WalMart and Tyson lost with SCOTUS today.  In Pennsylvania, a group of Tyson meat workers sued because the company didn't give them adequate breaks during their time on the cutting floor--it took a long time for them to remove and re-don their protective clothing and to get to and from their work stations, and Tyson refused to pay them for the time it took for them to climb in and out of their work gear and walk to their stations, so their breaks were effectively zero minutes long.

The Pennsylvania court ruled for the meat workers and awarded them back pay and damages.  Tyson appealed to SCOTUS.  SCOTUS refused to hear the case.

WalMart, meanwhile, wrote in its employee handbook that employees were to receive short, paid breaks if they worked more than certain length of time.  However, two employees sued because, they said, they either didn't get the breaks or they didn't get paid for them.  WalMart claimed the law didn't require breaks or payment for them.  (This is sort-of true--the law requires breaks, but they need not be paid.)  The employees said Pennsylvania law clearly states that an employee handbook constitutes a contract.  WalMart shot back that two people didn't have standing to sue on behalf of an entire group of employees.  The Pennsylvania court ruled for the workers on all points and ordered WalMart to pay back wages and damages to ALL affected employees.  WalMart appealed to SCOTUS.  SCOTUS turned them down.

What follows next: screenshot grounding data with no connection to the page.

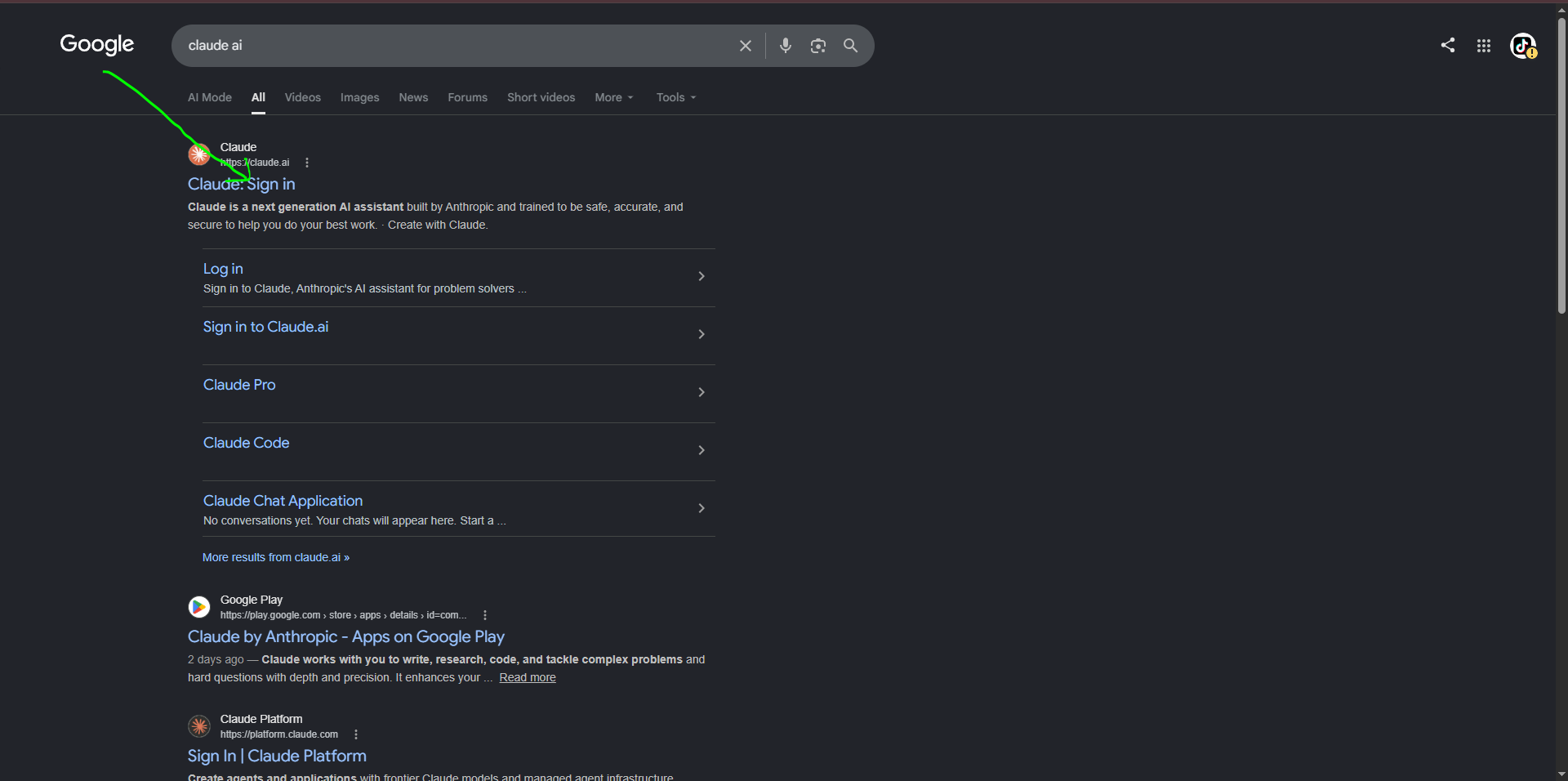
Task: Switch to the AI Mode tab
Action: click(x=210, y=97)
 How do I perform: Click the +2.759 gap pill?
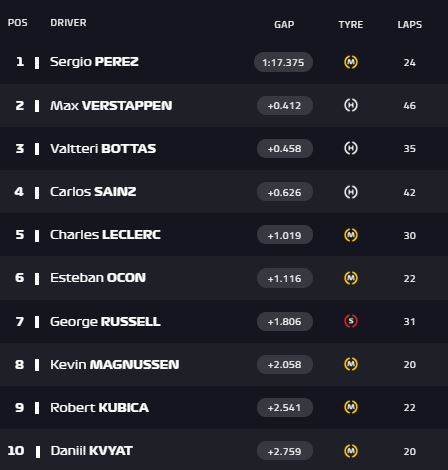tap(285, 451)
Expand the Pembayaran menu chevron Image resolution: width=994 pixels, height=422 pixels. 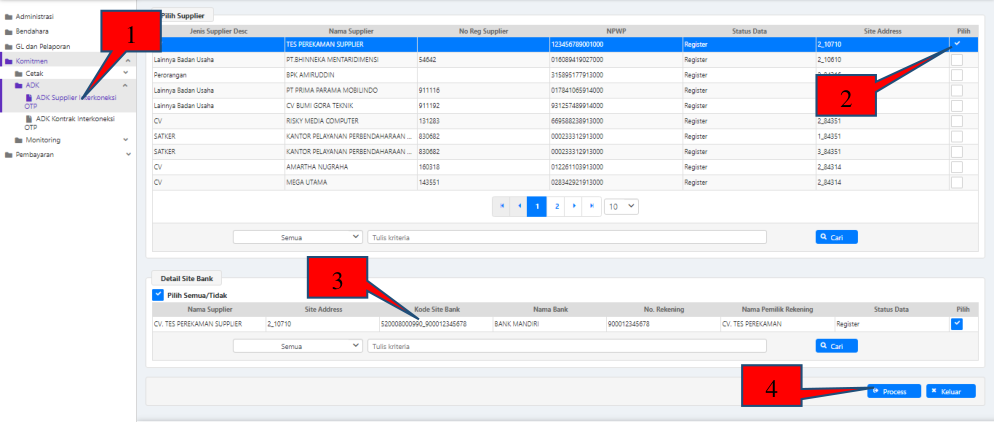[127, 154]
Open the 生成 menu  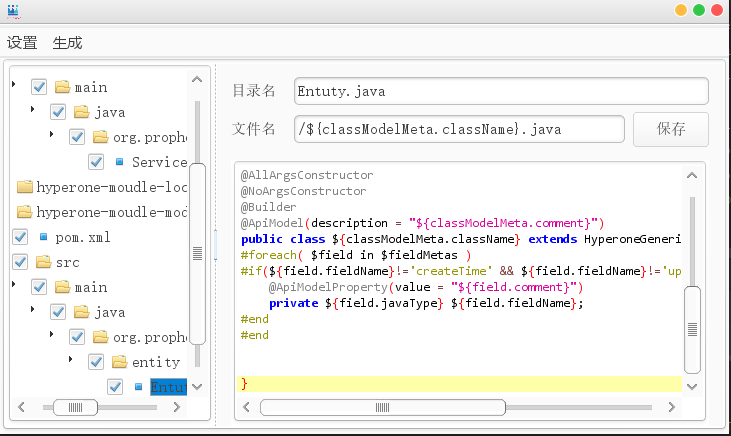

DING DONG, SCALIA'S DEAD! It's a great day for labor.  I love this court!


As an afterthought, a while ago SCOTUS ruled that Amazon was not required to pay its employees for the time they spent waiting in line before and after work to get through Amazon's security check, a wait that often lengthens the work day by an hour.  I wonder if this would be a good time for them to sue again on slightly different grounds . . .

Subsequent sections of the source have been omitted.